Sam Sills: Grit, Pain, and the Long Way Back!
- Team OTC

- 12 minutes ago
- 2 min read
Eighteen months away from competition changes an athlete. For Sam Sills, returning to the start-line with the British windsurfing team at the European Championships was not just a comeback — it was the culmination of a long, often painful fight simply to keep going.
Injury had taken him out of the sport for a year and a half, leaving him unable to train, unable to race, and, at times, unable to do very much at all. The road back wasn’t marked by clear milestones or neat progressions. It was messy, slow, and relentless.
By Emma Maguire.

“I feel pretty tired right now,” Sam says. “It’s been long and I still feel I have a way to go to keep recovering.” There’s fatigue in his words, but also something stronger: resolve. Because despite everything, he made it back. “I’m grateful that I was able to be back on the startline.”

That gratitude is hard-earned. For months, Sam’s world shrank. “Physical for sure, I just couldn’t do very much for a long time,” he explains. The physical limitations were only part of it. “Mentally it was hard to live in a lot of pain. It affects everything — from your decision making to your energy levels.” Pain wasn’t something to push through for an hour’s session; it was there all the time, shaping every day.

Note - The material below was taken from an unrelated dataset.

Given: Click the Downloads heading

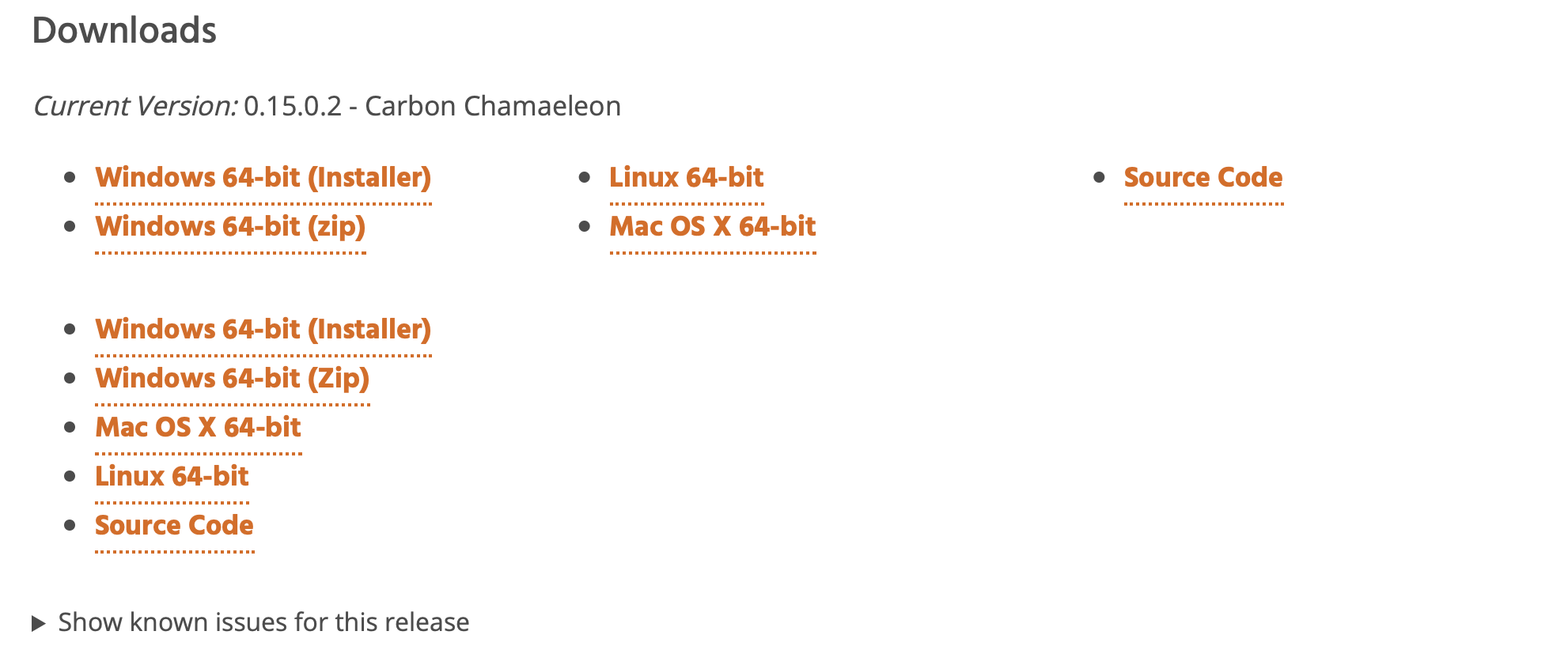Looking at the screenshot, I should (x=124, y=31).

What carried him through wasn’t blind optimism or a fixed end goal. It was grit, stripped down to its simplest form. “I don’t really think I had any choice. Just had to keep going.” Sam learned to survive by narrowing his focus. “What helped me a lot was to have really short horizons and just try not to think too far ahead — just short term, try to deal with one thing at a time.”

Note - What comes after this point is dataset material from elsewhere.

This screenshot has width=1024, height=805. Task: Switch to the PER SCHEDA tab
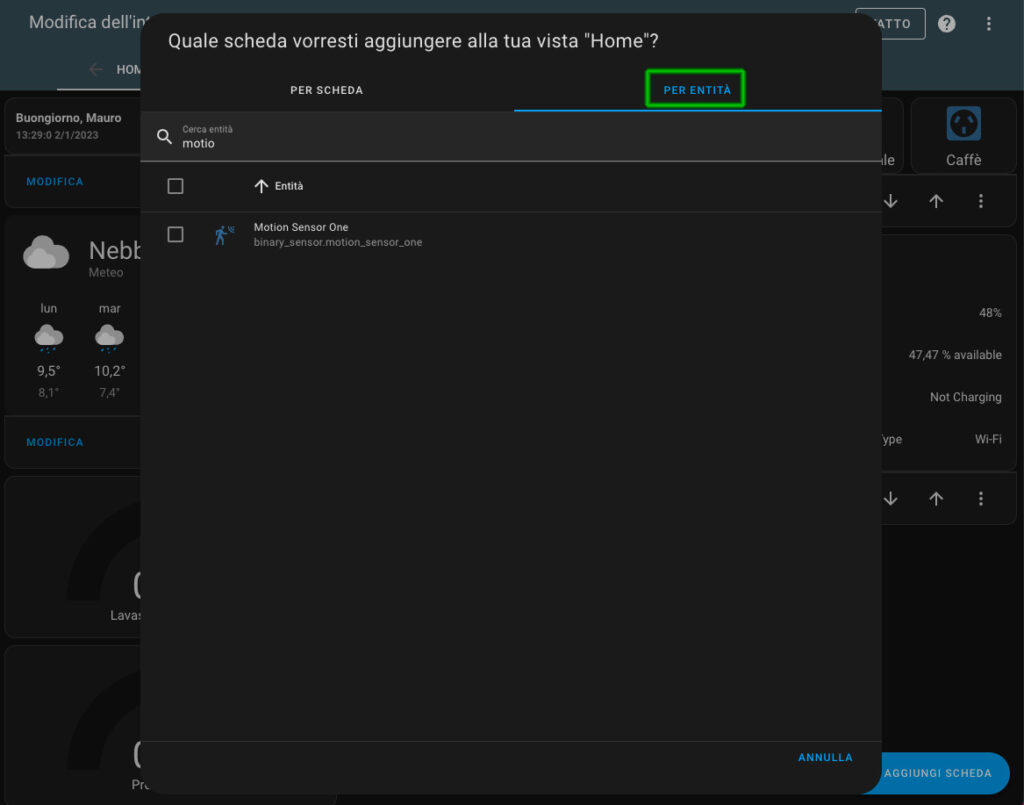coord(326,90)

That mindset eventually led him back to the biggest test of all: the European Championships. Standing on the startline again, wearing GB colours, was already a victory. Then the wind arrived.

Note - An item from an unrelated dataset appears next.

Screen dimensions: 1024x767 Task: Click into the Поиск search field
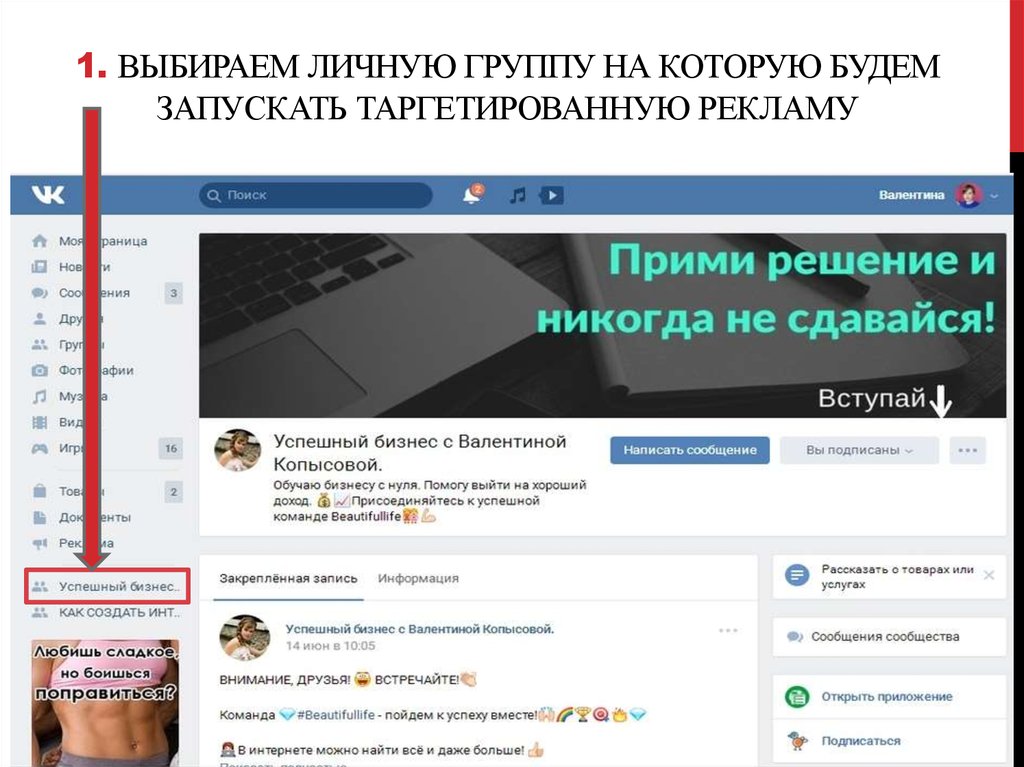[315, 195]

“The second day of the event was just perfect — super windy, full power racing — and I properly loved it. Still buzzing thinking about it.” After everything he’d been through, those powered-up conditions weren’t something to fear. They were a reminder of why the fight was worth it.

Sam is clear-eyed about where he stands now. This wasn’t a fairytale ending, and the journey isn’t finished. “I still have a long way to go,” he says, “but getting there.”
There’s no bravado in Sam Sills’ comeback, no grand statements or forced triumph. Just a quiet, stubborn determination — the kind that shows up every day, deals with one thing at a time, and, eventually, finds its way back to the start-line.
Sam's journey teaches us don't give up when dark times come. The more storms you face in life, the stronger you'll be, hold on, greater is coming! Wishing you a very merry Christmas and a happy, healthy New Year! Here's to 2026!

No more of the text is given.